Problems Running Jobs
There can be many reasons why jobs don't advance in the queue or fail after they start running. Here we cover a few common issues and suggest some things to try.
Job gets "stuck" in the queue
When your job doesn't seem to be making progress in the queue, it might not be your fault at all, but rather a matter of other jobs having priority over yours for a variety of reasons. Some of the factors that influence scheduling on Frontera are:
- Fairshare - Jobs submitted by users who haven't run many jobs recently will get some degree of priority over jobs submitted by users who have been using resources heavily.
- Reservations - Blocks of time may be reserved on all or part of Frontera for special situations such as workshops, full-scale runs, or maintenance windows. A job will not be scheduled if it would interfere with such a reservation.
- Backfill - Sometimes a small, quick job can run to completion while larger, queued jobs are waiting for nodes to free up. If so, the smaller job will be scheduled ahead of the larger ones.
- Queue limits - As outlined in Queues, all users are subject to queue-dependent limits on the number of jobs that they can run at one time. Jobs in excess of the limit will remain in the queue, even if resources are available.
No data from job
When there is no output, there is a strong chance that the job simply failed. Check the stderr and stdout files (usually the job number is contained in the filenames) to make sure nothing went wrong.
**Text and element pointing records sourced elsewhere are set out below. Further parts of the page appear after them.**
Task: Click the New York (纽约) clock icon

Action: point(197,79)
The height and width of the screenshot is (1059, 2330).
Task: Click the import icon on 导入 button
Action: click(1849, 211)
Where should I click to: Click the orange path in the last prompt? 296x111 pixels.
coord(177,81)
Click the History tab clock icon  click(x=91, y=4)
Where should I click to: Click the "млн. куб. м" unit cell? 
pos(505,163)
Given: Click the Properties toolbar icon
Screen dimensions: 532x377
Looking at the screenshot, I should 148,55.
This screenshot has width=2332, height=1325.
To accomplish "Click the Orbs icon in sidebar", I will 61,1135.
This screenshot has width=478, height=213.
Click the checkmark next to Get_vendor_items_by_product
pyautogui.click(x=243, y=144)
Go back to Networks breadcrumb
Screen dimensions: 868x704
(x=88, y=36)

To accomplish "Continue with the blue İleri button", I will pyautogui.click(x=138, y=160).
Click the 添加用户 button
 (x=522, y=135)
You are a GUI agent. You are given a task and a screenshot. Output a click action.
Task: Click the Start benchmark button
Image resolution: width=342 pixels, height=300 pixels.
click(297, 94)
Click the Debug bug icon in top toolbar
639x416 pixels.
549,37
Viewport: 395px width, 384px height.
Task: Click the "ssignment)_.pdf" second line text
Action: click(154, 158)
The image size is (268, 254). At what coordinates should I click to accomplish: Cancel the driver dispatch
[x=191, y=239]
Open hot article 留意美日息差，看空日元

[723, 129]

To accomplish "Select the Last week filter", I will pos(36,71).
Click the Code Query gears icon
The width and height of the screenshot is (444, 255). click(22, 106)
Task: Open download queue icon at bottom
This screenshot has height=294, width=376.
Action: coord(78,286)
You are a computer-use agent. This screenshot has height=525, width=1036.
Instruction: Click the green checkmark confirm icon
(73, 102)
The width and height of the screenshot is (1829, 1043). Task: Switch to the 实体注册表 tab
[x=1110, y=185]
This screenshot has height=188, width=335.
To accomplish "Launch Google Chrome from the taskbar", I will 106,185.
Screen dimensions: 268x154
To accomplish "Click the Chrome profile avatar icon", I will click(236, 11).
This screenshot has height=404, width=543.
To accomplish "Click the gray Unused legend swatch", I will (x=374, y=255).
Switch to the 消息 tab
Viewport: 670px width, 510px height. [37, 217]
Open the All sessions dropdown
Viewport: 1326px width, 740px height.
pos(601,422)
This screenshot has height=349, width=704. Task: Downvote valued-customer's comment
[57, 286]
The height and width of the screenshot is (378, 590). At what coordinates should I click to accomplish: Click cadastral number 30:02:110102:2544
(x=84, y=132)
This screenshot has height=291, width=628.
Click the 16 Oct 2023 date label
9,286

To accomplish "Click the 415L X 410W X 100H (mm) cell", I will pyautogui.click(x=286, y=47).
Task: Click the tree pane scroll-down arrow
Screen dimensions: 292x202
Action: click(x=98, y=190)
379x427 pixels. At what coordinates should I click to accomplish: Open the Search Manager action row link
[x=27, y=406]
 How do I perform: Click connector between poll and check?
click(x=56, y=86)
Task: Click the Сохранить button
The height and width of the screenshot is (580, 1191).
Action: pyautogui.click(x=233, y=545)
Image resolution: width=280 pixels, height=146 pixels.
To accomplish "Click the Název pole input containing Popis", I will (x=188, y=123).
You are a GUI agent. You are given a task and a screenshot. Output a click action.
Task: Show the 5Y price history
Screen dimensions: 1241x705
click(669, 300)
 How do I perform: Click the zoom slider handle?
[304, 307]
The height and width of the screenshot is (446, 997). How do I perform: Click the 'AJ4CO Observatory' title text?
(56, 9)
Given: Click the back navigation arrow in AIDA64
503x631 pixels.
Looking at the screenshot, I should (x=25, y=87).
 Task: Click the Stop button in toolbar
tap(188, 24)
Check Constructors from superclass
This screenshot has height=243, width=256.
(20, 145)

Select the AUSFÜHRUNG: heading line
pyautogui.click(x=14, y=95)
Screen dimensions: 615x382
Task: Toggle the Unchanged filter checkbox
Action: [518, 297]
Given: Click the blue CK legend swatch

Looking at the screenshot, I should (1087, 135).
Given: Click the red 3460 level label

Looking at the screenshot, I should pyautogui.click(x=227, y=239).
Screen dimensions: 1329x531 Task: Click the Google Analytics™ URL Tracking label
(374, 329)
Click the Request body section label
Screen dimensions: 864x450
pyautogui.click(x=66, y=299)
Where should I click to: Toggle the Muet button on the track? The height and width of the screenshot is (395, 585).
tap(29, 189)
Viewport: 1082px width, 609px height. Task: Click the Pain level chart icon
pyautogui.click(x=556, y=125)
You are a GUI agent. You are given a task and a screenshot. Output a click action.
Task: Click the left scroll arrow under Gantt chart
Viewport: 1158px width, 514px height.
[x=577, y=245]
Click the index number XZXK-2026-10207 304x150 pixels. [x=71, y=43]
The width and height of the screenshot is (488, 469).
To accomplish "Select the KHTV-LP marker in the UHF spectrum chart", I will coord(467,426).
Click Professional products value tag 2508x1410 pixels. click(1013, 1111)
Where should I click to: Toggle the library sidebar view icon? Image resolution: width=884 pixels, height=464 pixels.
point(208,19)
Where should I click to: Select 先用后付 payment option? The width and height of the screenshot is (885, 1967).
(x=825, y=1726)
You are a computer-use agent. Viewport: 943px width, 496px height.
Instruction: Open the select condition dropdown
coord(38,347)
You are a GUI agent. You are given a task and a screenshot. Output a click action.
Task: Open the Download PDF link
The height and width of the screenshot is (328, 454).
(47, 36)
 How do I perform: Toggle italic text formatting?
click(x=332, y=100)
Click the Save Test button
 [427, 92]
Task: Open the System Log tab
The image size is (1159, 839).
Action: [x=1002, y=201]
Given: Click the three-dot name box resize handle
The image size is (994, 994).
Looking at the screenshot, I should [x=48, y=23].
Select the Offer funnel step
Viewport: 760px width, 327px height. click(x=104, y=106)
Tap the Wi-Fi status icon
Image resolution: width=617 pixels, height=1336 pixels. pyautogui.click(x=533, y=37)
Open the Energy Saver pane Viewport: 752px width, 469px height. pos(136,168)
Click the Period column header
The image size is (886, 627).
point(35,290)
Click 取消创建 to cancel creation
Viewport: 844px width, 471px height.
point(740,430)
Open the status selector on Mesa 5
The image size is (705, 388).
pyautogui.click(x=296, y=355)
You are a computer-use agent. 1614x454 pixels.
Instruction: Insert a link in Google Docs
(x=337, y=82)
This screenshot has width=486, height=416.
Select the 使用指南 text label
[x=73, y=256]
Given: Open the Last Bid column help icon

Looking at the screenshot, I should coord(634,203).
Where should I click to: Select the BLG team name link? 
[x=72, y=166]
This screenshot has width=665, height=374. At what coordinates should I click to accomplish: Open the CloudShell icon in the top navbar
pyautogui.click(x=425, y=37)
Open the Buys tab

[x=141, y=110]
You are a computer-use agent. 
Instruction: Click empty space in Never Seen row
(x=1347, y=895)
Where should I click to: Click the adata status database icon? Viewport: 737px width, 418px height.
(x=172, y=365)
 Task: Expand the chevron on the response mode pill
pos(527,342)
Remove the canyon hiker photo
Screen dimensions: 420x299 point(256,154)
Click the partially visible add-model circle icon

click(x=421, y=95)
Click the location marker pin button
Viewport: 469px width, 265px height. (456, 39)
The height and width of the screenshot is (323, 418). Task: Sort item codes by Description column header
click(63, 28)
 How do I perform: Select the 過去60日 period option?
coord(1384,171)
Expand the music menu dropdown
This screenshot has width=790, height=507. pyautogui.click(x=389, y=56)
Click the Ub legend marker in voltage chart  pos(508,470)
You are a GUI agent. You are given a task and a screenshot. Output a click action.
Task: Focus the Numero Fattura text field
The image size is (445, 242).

Another possibility is that the output files were actually written, but not to the place you expected. In particular, if your application writes any files to /tmp
, be sure that your batch script copies these files to $WORK
, $HOME
, or $SCRATCH
prior to exiting.
File or command not found
Generally a missing file is due to a path problem. For example, you will get an error if you try to launch an MPI executable with ibrun my_prog
, because your $PATH
does not automatically include the current working directory. A correct syntax is ibrun ./my_prog
(assuming the file is in the current working directory). Similarly, be sure to load any environment modules that are needed to set up the $PATH
and $LD_LIBRARY_PATH
for your job, either at the time you submit the job, or explicitly in your batch script.
Also, as a rule, full paths into your directory space at TACC should start with $WORK
, $HOME
, or $SCRATCH
.
Reason for failure is unclear
Perhaps your job failed because you were trying to do too much at once?
- Break down your batch script into smaller steps that run on fewer nodes, and test the steps separately or incrementally.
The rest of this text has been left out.